* **Instructions to follow**
Leave the pictures out, and repeat exactly every line from the one with "The height and" through the end of the data below.

* **Exercise data**
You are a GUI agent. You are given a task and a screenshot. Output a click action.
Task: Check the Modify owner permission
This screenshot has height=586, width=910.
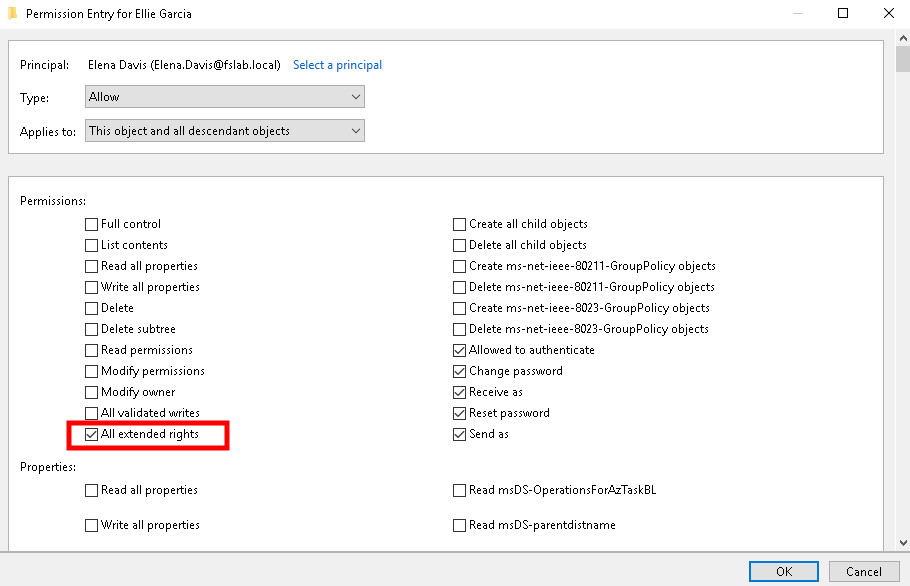click(x=92, y=392)
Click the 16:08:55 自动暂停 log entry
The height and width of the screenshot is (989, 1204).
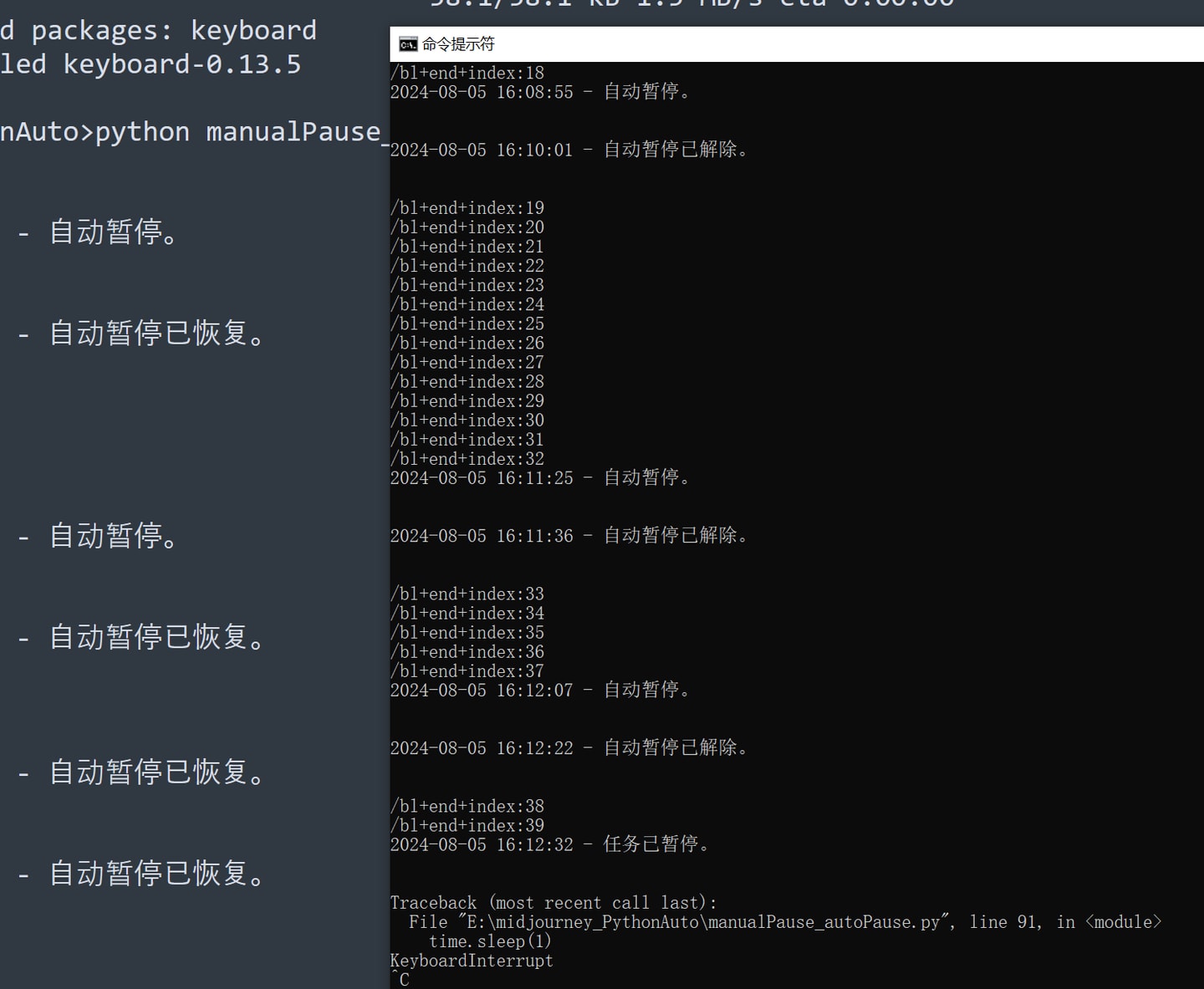(540, 92)
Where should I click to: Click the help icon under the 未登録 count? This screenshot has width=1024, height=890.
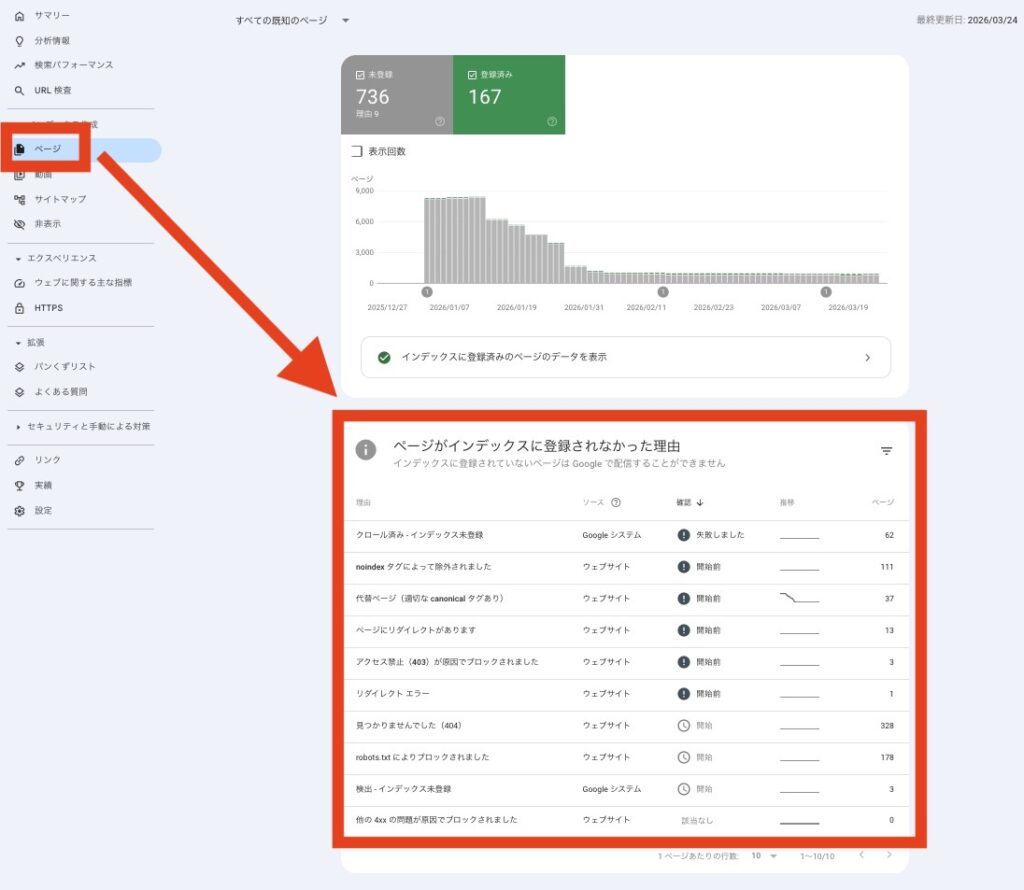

* **Output for this exercise**
The height and width of the screenshot is (989, 1204).
(540, 92)
Where should I click to: Click the help icon under the 未登録 count? This screenshot has width=1024, height=890.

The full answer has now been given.